For ecommerce applications, matching users with the items they want is the name of the game. If they can’t find what they want, then how can they buy anything? Typically, this functionality is provided through the search and browse experience. Search allows users to type in text and match against the text of the items in the inventory. Browse allows users to select filters and slice and dice the inventory down to the subset they’re interested in. But with the shift toward mobile devices, no one wants to type anymore—thus browse is becoming dominant in the ecommerce experience.
But there’s a problem if your inventory isn’t categorized. Perhaps your inventory is user generated or generated by external providers who don’t tag and categorize the inventory. No categories and no tags means no browse experience and missed sales. You could hire an army of taxonomists and curators to tag items, but training and curation will be expensive. You can demand that your providers tag their items and adhere to your taxonomy—but providers will buck this new requirement unless they see obvious and immediate benefit. Worse, providers might use tags to game the system—artificially placing themselves in the wrong category to drive more sales. Worst of all, creating the right taxonomy is hard. You have to structure a taxonomy to realistically represent how your customers think about the inventory.

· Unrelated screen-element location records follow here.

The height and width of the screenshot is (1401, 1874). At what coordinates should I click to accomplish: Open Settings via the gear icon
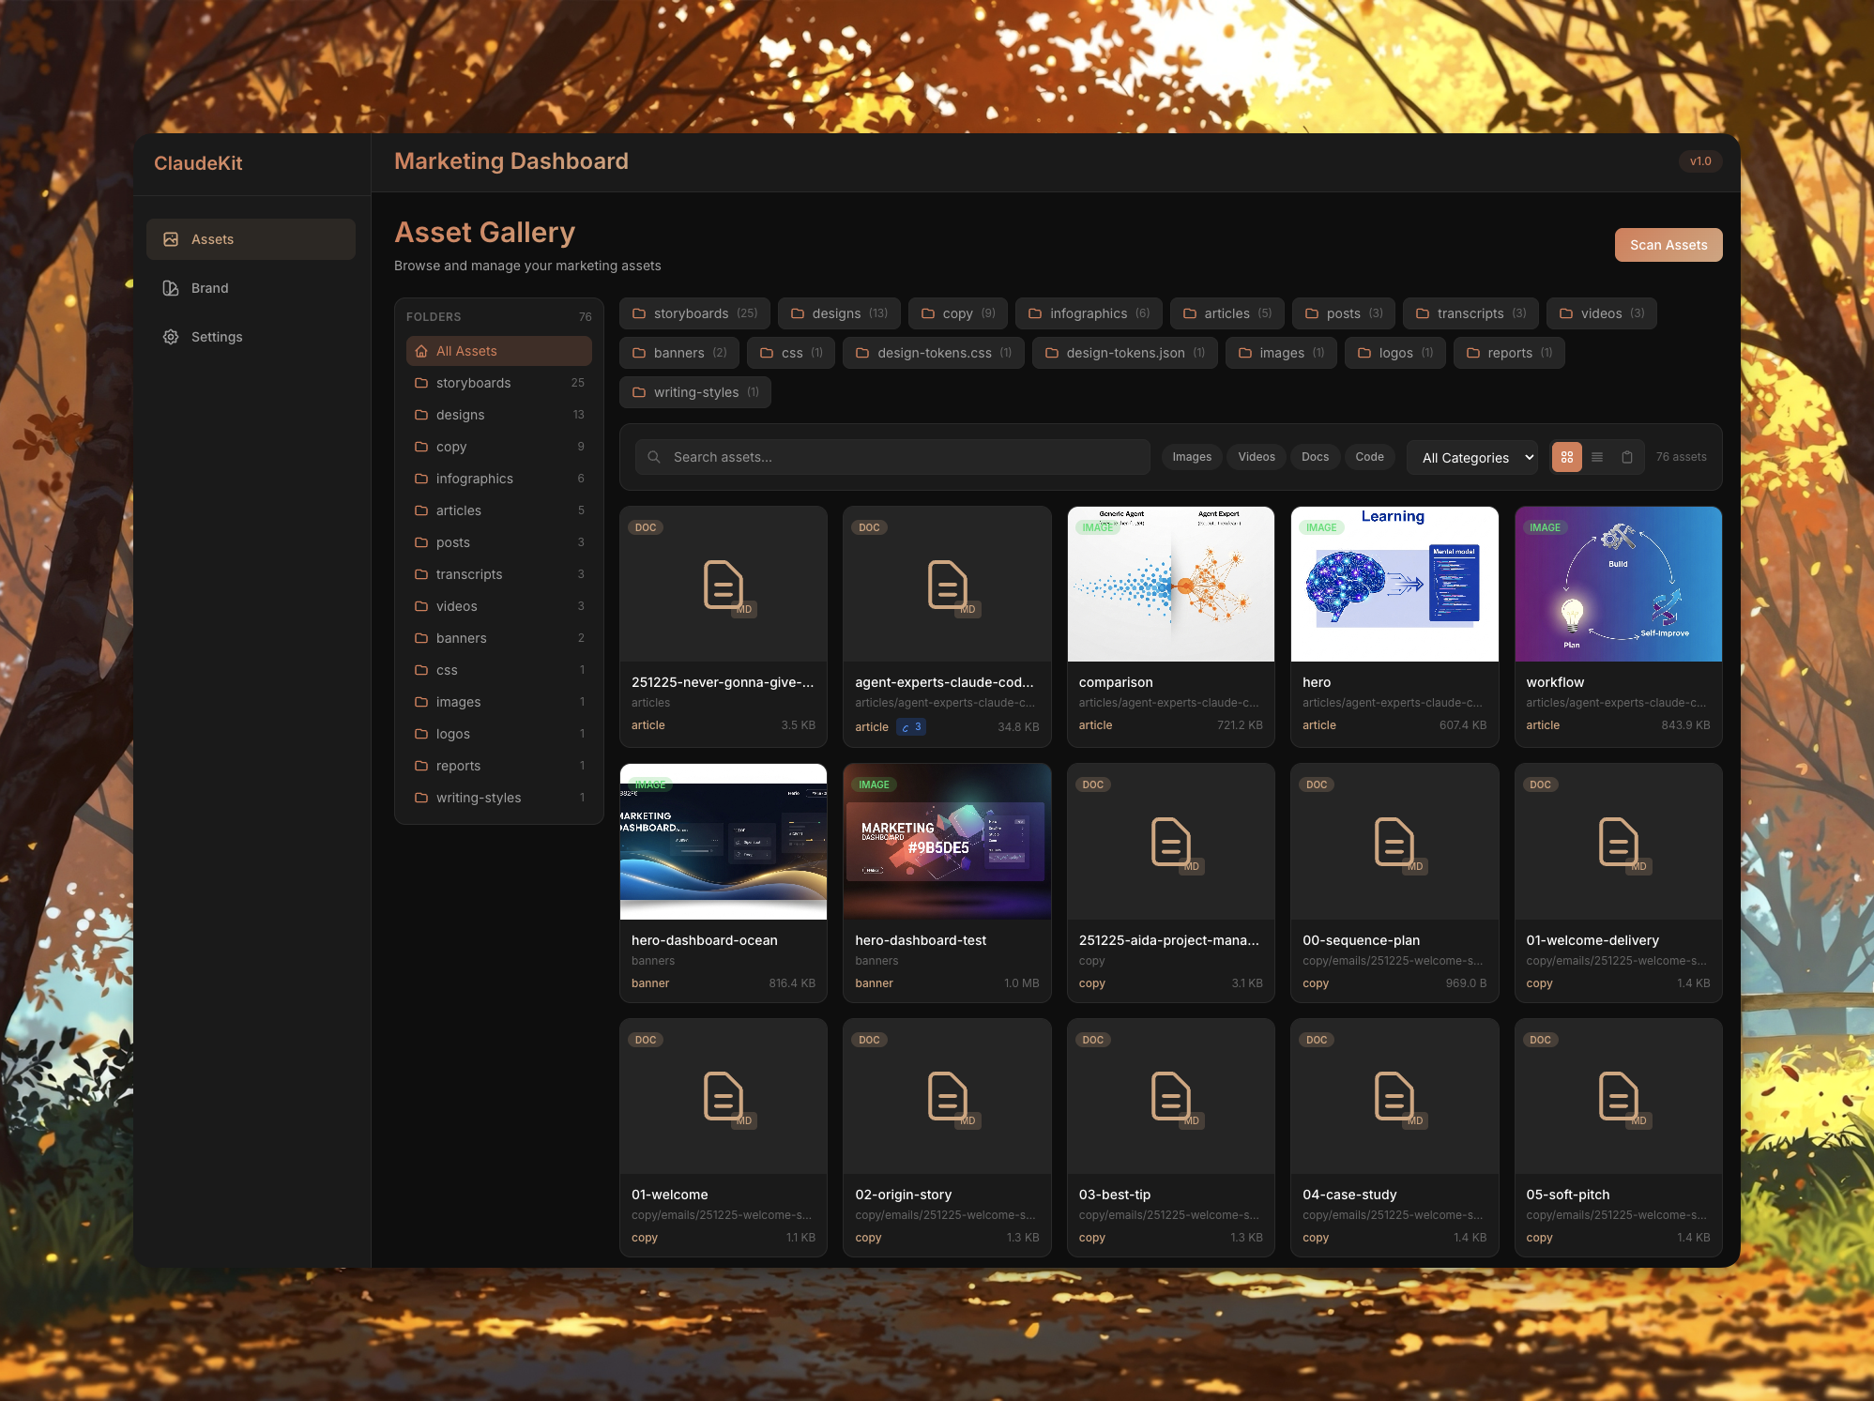pos(171,337)
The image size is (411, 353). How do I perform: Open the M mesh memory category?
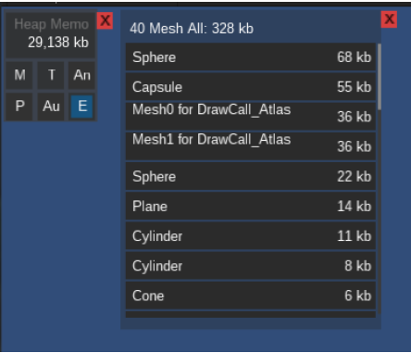point(19,75)
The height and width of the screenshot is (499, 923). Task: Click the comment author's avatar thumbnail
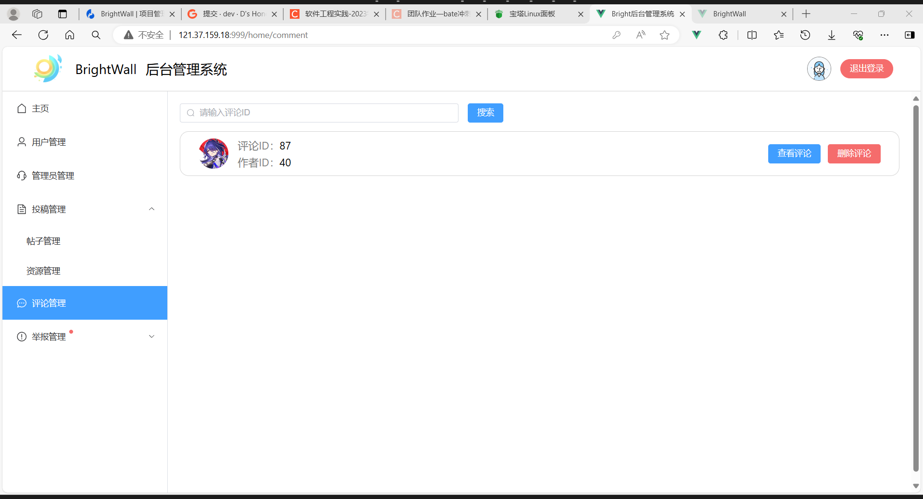pos(213,153)

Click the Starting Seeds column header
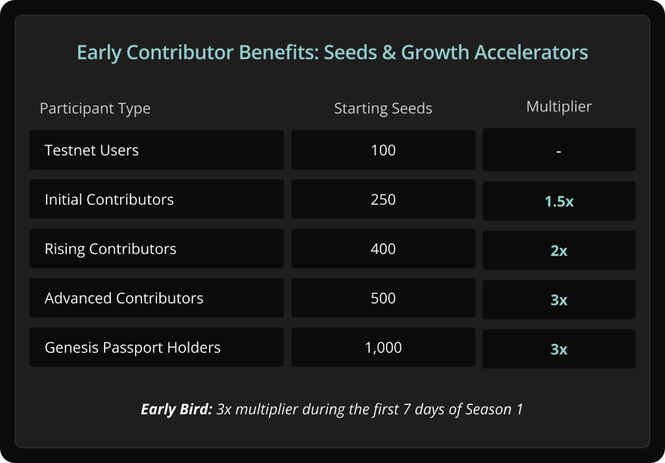pyautogui.click(x=383, y=109)
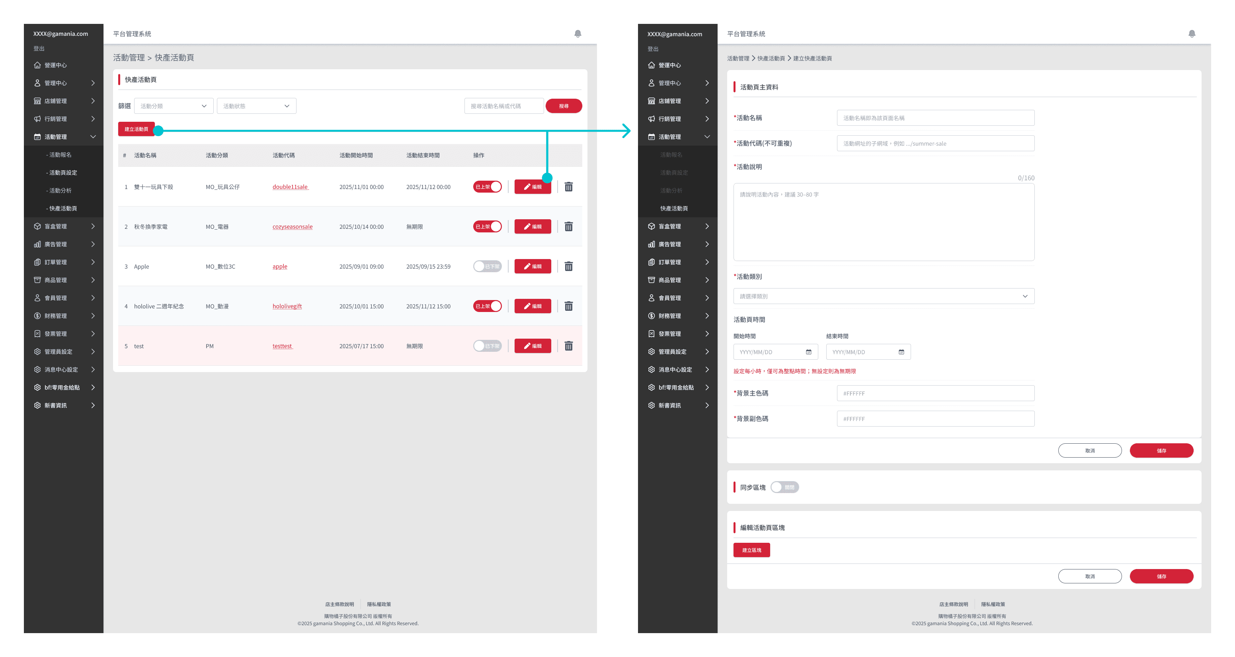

Eventbrite is investigating a tantalizing alternative: using a combination of customer interactions and machine learning to automatically tag and categorize its inventory. As customers interact with the platform—as they search for events and click on and purchase events that interest them—Eventbrite implicitly gathers information about how its users think about its inventory. Search text effectively acts like a tag, and a click on an event card is a vote that the clicked event is representative of that tag. Eventbrite uses this stream of information as training data for a machine learning classification model, and as Eventbrite receives new inventory, it can automatically tag it with the text that customers will likely use when searching for it. This makes it possible to better understand the inventory, supply and demand, and most importantly this allows Eventbrite to build the browse experience that customers demand.
John Berryman takes a deep dive into the problem space and Eventbrite’s approach. He explores how the company gathered training data from its search and click logs, and how it built and refined the model. You’ll see the output of the model and both the positive results of Eventbrite’s work, as well as the work left to be done. You’ll leave with some new ideas to take back to your business.
Prerequisite knowledge
- A basic understanding of machine learning involving text manipulation, classification algorithms, and neural networks
What you'll learn
- Gain a clever technique for generating tags for products based on the search behavior of customers
This session is from the 2019 O'Reilly Strata Conference in New York, NY.